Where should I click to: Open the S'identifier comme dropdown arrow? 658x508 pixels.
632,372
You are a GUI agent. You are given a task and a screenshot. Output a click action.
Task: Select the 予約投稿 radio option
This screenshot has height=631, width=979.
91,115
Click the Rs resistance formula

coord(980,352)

::::::::::

Word for word, print the listing above once more.

Where should I click to: Open the S'identifier comme dropdown arrow? 658x508 pixels.
632,372
You are a GUI agent. You are given a task and a screenshot. Output a click action.
Task: Select the 予約投稿 radio option
This screenshot has height=631, width=979.
91,115
Click the Rs resistance formula

coord(980,352)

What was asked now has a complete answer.